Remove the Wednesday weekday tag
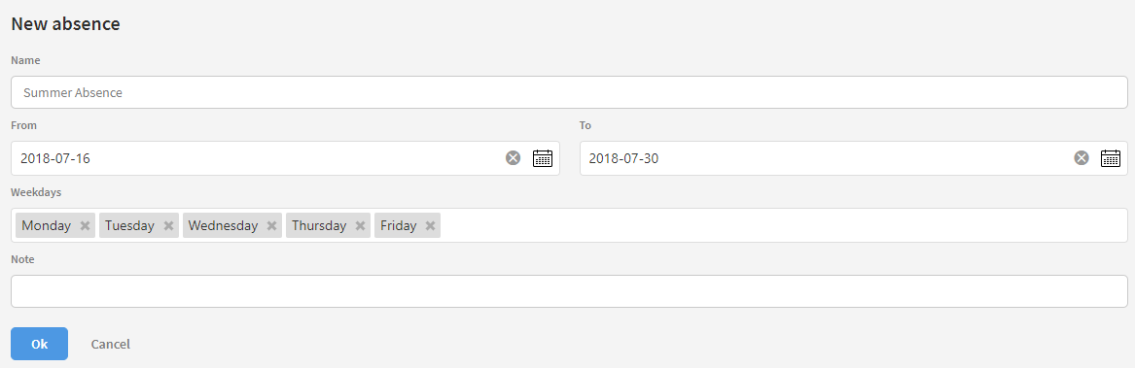 [271, 225]
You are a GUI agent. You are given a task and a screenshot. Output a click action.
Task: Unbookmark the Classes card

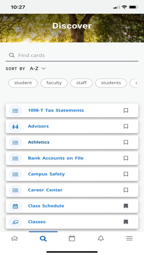coord(126,222)
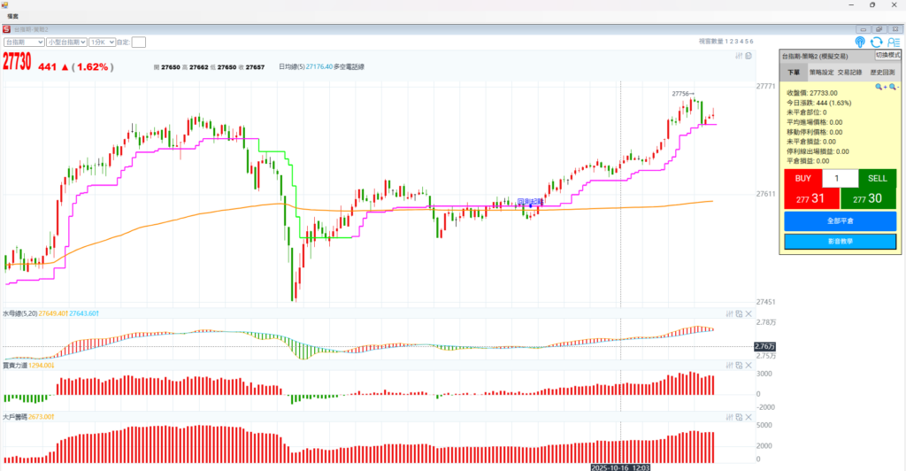The width and height of the screenshot is (906, 471).
Task: Zoom out with the magnifier minus icon
Action: point(894,87)
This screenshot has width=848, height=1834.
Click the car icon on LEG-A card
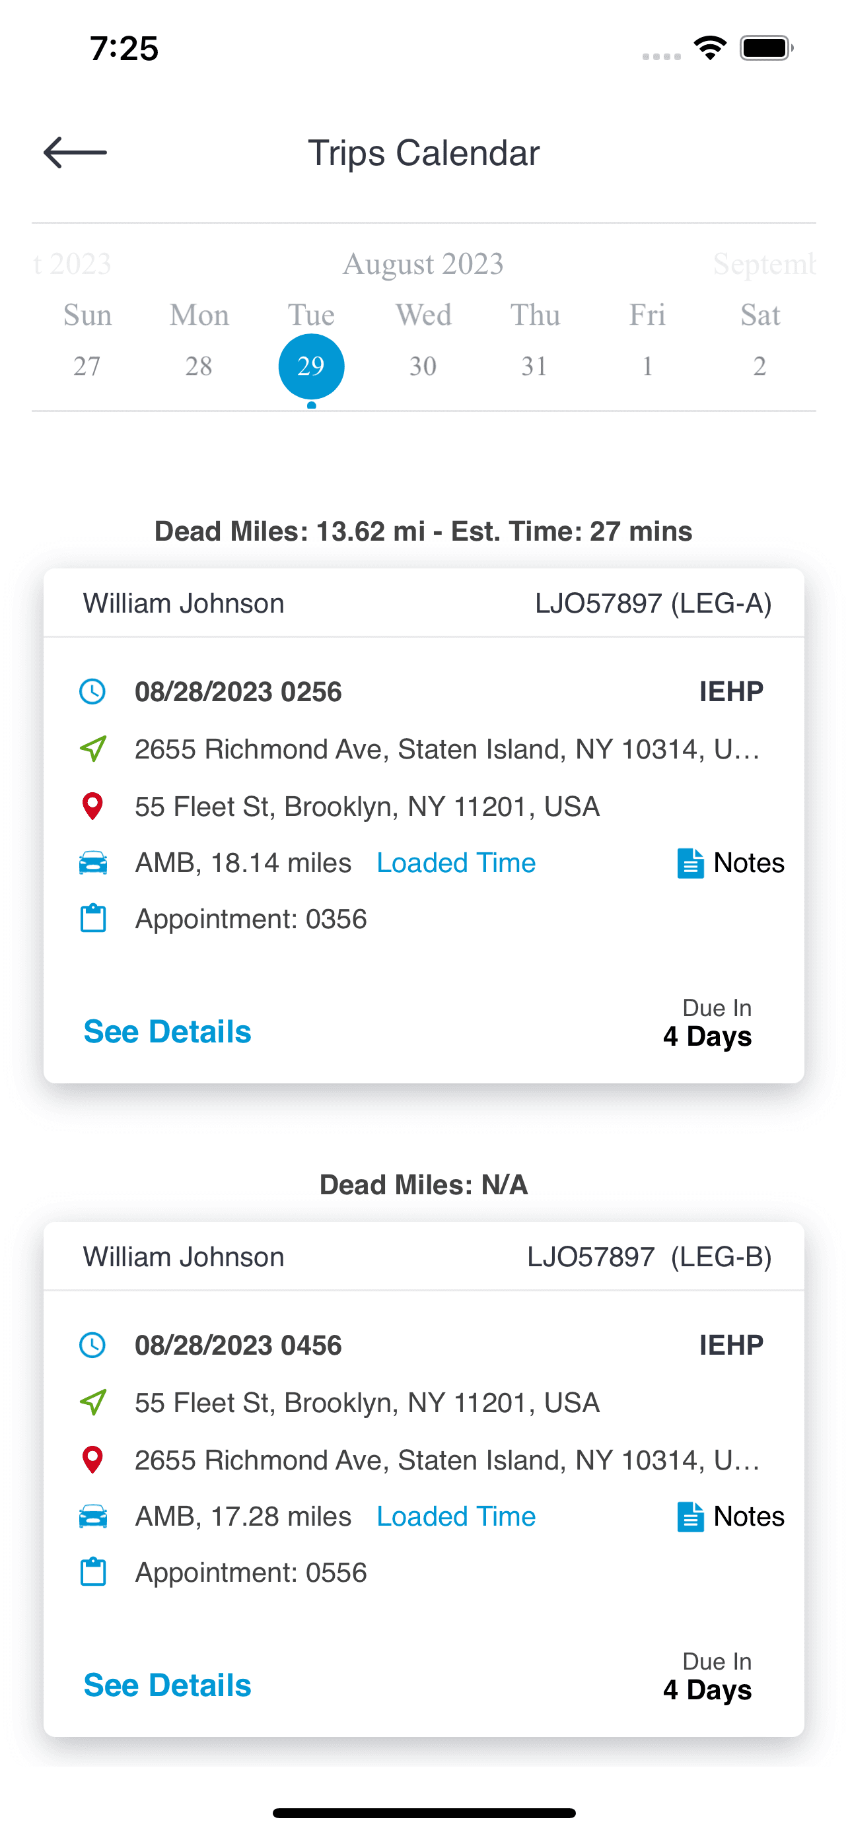point(93,863)
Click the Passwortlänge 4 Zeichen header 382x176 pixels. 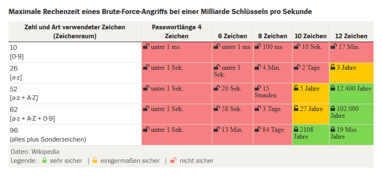[177, 32]
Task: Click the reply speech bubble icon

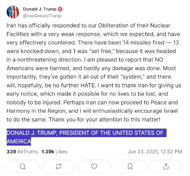Action: pyautogui.click(x=23, y=166)
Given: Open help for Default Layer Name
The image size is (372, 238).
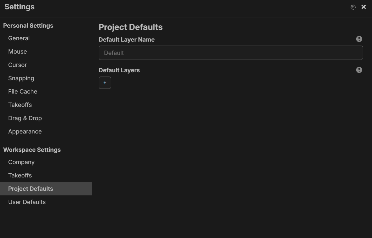Looking at the screenshot, I should click(359, 39).
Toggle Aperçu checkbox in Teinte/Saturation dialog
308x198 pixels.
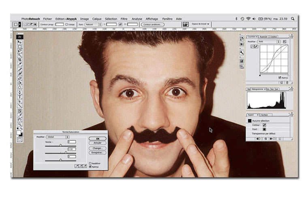coord(90,166)
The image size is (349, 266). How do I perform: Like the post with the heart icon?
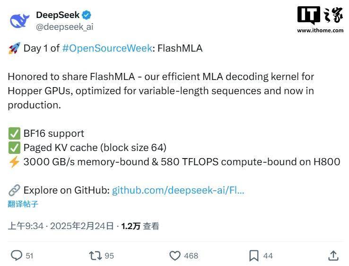pos(175,256)
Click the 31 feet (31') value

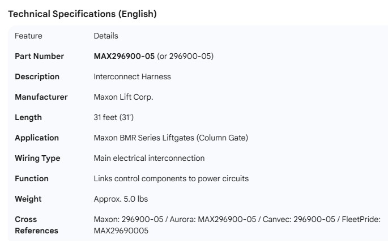click(x=113, y=117)
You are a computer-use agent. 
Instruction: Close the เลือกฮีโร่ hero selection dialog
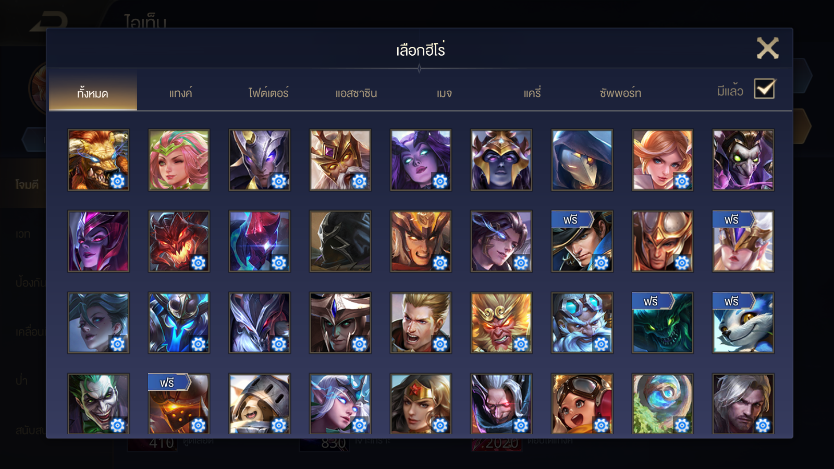coord(767,48)
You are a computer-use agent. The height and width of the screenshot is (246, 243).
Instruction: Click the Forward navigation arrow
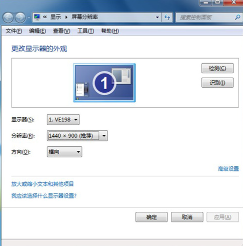click(x=20, y=18)
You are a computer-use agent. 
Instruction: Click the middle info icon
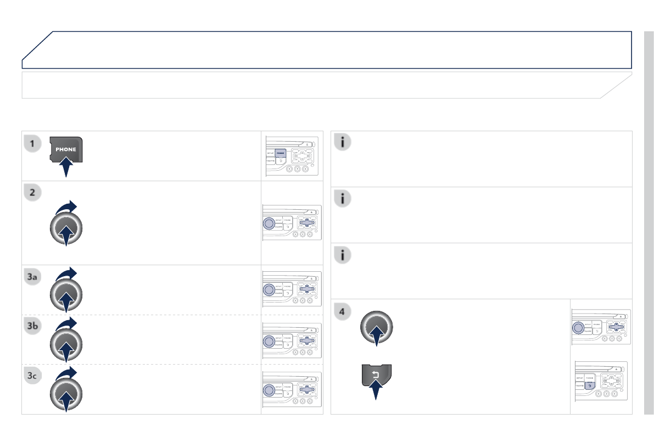coord(343,198)
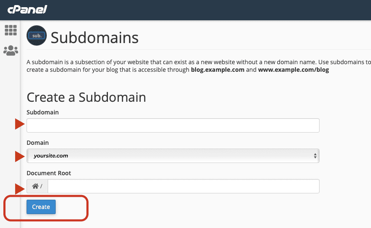
Task: Click red arrow beside Subdomain field
Action: (19, 124)
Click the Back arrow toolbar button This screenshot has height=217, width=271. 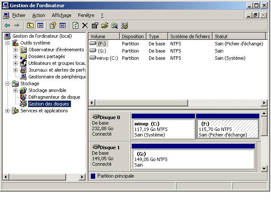coord(7,25)
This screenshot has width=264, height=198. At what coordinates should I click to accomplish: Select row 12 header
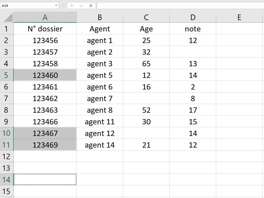click(6, 156)
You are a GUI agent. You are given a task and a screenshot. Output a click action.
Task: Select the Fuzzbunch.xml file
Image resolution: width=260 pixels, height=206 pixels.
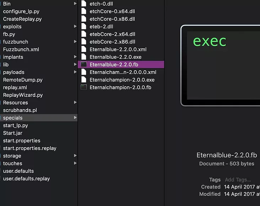[x=21, y=49]
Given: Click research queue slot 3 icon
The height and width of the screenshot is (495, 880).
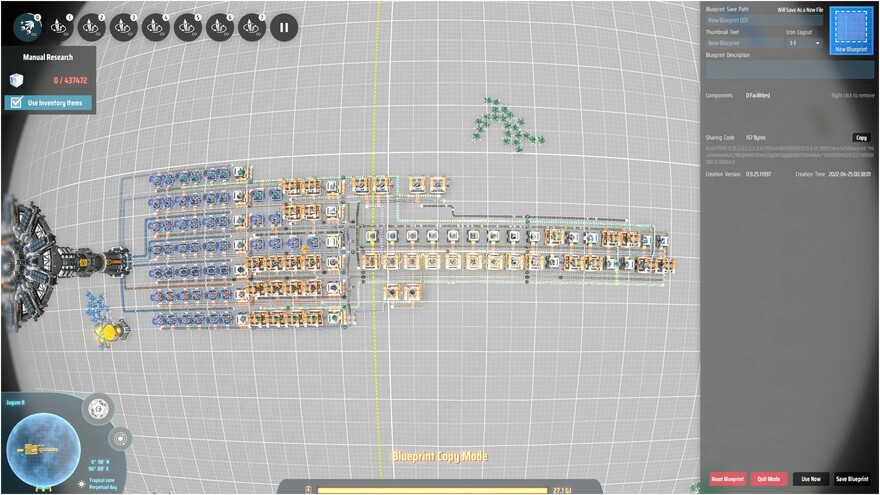Looking at the screenshot, I should pyautogui.click(x=124, y=27).
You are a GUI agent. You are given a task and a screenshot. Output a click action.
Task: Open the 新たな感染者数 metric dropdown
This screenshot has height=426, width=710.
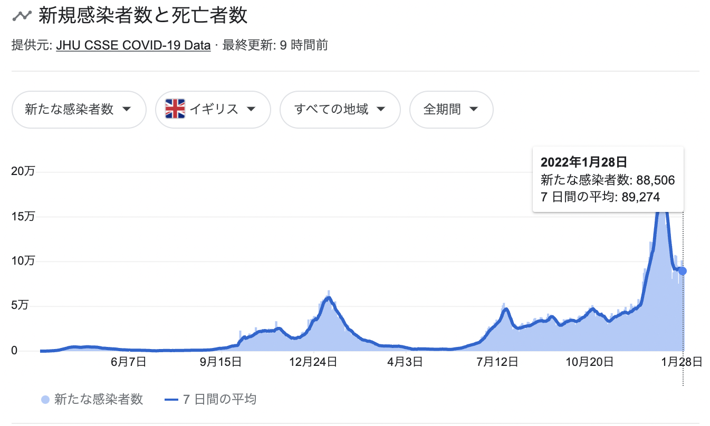tap(79, 110)
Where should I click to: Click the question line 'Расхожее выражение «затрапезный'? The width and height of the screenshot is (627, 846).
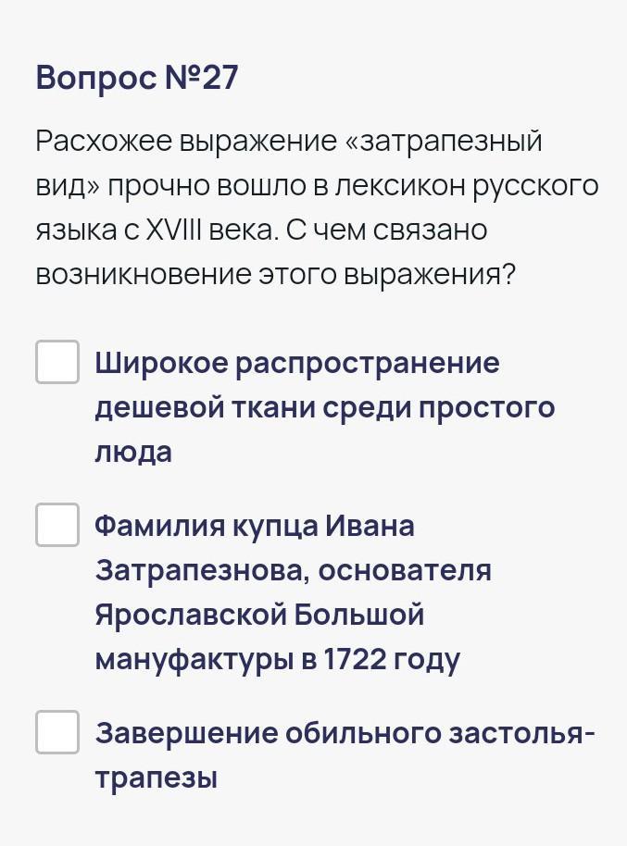pos(289,143)
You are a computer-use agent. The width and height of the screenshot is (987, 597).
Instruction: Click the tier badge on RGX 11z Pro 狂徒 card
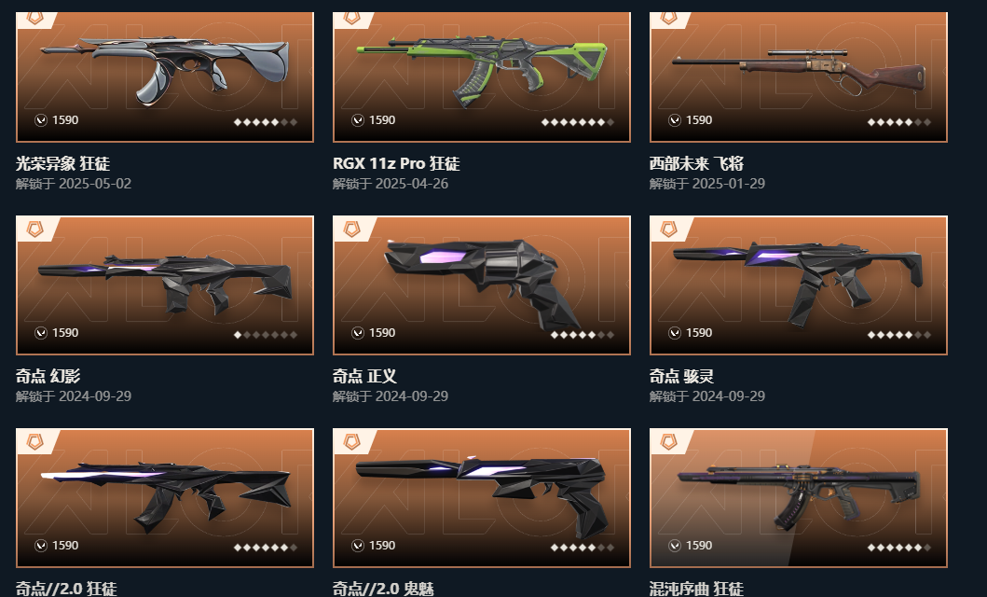tap(352, 19)
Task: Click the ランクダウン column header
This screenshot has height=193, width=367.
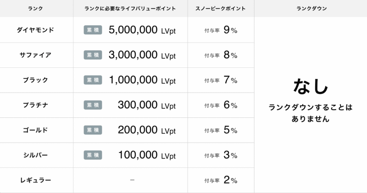Action: tap(311, 9)
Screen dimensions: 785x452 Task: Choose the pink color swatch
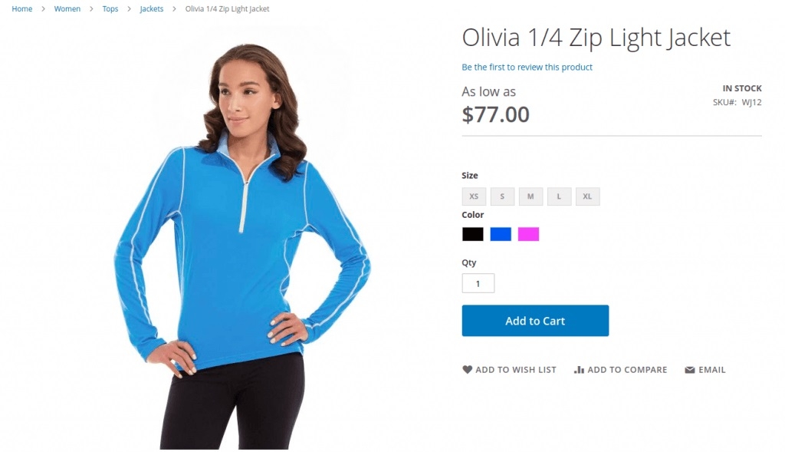click(x=528, y=234)
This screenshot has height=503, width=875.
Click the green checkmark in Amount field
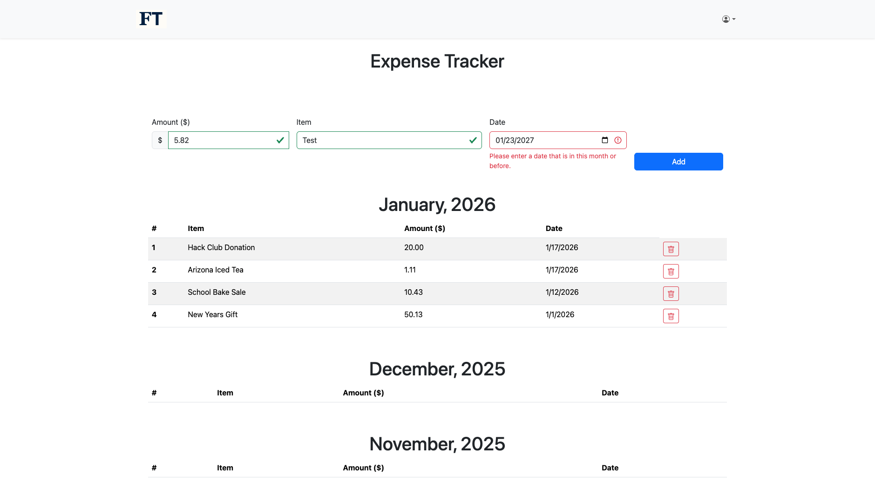click(280, 140)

____________

▶ _AIM OF THE EXERCISE_
Look through the entries. Copy out each line with "computer" in it.

▶ _RESPONSE TO THIS EXERCISE_
You are a computer-use agent. 
You are a computer-use agent. The height and width of the screenshot is (246, 243).
You are a computer-use agent. 
You are a computer-use agent. The width and height of the screenshot is (987, 597).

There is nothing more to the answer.